- Chharka Tangsong Location in Nepal
- Coordinates: 29°04′N 83°27′E﻿ / ﻿29.07°N 83.45°E
- Country: Nepal
- Province: Karnali Province
- District: Dolpa
- Wards: 6
- Established: 10 March 2017

Government
- • Type: Rural Council
- • Chairperson: Mr. Shenang Gurung
- • Vice-chairperson: Chhiring Dihik Gurung

Area
- • Total: 345.57 km^{2} (133.43 sq mi)

Population (2011)
- • Total: 1,451
- • Density: 4.2/km^{2} (11/sq mi)
- Time zone: UTC+5:45 (NST)
- Headquarter: Chharka
- Website: chharkatangsongmun.gov.np

= Chharka Tangsong Rural Municipality =

Chharka Tangsong (छार्का ताङसोङ गाउँपालिका) is a rural municipality located in Dolpa District of Karnali Province of Nepal.

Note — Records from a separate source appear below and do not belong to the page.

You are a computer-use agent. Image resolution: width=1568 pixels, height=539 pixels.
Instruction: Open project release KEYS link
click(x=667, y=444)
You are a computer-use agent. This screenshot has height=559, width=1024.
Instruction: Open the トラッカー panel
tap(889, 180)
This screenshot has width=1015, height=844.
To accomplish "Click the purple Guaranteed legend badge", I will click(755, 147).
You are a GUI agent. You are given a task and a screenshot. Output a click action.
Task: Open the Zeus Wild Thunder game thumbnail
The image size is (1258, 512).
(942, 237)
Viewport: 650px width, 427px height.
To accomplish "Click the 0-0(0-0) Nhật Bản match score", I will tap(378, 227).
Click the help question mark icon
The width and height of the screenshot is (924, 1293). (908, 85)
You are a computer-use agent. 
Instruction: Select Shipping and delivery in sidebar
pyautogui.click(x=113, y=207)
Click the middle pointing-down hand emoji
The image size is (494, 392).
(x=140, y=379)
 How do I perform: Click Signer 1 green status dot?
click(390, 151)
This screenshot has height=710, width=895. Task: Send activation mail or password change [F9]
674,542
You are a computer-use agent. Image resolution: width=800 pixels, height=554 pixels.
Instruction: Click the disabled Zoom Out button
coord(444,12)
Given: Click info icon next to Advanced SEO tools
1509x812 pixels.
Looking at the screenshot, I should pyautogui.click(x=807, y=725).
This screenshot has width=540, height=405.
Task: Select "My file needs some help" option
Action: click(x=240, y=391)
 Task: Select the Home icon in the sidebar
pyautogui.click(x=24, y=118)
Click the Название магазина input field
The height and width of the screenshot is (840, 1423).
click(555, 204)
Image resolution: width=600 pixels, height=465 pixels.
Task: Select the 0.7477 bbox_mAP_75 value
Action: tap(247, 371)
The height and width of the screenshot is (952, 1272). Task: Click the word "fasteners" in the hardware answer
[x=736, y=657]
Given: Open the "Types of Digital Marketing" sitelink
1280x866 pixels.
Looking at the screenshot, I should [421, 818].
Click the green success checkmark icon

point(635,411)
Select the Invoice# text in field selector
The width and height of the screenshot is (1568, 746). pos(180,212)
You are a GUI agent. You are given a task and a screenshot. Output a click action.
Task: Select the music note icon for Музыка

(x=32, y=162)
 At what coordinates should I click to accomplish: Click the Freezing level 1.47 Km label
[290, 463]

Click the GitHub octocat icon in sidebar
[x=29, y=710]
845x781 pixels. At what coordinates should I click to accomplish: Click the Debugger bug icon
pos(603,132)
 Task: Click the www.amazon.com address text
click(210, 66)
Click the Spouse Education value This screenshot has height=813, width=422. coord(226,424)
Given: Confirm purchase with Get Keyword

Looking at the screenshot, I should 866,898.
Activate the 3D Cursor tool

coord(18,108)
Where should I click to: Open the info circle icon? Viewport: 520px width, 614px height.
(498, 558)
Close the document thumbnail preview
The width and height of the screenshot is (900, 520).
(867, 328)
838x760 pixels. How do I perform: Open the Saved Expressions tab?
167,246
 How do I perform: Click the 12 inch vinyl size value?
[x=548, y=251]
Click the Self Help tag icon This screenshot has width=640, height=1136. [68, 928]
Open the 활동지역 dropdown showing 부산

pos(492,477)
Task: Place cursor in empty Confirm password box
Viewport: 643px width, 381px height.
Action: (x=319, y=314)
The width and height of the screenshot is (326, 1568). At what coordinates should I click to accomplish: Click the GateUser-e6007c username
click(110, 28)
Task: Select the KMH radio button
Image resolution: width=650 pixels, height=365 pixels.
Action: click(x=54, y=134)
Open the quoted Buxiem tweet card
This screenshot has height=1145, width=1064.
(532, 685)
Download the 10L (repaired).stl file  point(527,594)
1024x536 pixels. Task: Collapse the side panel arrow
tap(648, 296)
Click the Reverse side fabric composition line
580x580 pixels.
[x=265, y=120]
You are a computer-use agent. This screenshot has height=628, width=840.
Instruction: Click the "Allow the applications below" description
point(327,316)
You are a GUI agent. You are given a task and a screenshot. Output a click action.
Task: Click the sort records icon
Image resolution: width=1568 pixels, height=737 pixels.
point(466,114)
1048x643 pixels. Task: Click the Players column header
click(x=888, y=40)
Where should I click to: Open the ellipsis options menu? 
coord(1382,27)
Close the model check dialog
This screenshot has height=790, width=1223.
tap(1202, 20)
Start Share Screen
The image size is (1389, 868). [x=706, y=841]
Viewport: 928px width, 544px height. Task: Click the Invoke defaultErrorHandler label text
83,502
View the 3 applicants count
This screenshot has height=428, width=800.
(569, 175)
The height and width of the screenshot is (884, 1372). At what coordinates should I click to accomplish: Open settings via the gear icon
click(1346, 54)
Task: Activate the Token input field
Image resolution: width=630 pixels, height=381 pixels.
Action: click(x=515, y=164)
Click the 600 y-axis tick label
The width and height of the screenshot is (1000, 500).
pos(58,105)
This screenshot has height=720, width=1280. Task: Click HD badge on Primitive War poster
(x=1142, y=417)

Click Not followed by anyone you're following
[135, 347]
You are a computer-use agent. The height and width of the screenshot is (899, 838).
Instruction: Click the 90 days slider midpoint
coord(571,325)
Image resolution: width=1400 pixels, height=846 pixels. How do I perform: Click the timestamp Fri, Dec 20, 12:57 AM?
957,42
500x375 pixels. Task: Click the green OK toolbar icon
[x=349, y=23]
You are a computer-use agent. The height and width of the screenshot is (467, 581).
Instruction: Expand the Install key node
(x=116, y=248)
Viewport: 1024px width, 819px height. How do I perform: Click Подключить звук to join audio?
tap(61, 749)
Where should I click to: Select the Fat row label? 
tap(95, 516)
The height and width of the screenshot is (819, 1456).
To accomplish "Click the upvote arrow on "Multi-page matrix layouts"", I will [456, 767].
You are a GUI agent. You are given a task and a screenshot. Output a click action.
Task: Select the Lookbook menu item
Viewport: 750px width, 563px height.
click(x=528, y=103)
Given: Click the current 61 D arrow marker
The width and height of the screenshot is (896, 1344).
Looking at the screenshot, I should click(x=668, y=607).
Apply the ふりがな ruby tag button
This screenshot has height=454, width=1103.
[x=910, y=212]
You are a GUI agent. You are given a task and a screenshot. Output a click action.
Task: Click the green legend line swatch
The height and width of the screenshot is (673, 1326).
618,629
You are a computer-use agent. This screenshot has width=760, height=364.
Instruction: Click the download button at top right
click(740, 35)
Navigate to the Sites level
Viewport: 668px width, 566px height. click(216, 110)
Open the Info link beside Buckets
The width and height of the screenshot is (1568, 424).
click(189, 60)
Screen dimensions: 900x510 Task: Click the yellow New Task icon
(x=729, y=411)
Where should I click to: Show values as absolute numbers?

The rural municipality is divided into total 6 wards and the headquarters of the rural municipality is situated at Chharka.

==Demographics==
At the time of the 2011 Nepal census, 49.8% of the population in Chharka Tangsong Rural Municipality spoke Dolpali, 34.3% Gurung, 9.7% Magar and 5.7% Sherpa as their first language; 0.5% spoke other languages.

In terms of ethnicity/caste, 55.5% were Dolpo, 34.3% Gurung, 9.9% Magar and 0.3% others.

In terms of religion, 99.5% were Buddhist, 0.5% Hindu and 0.1% Christian.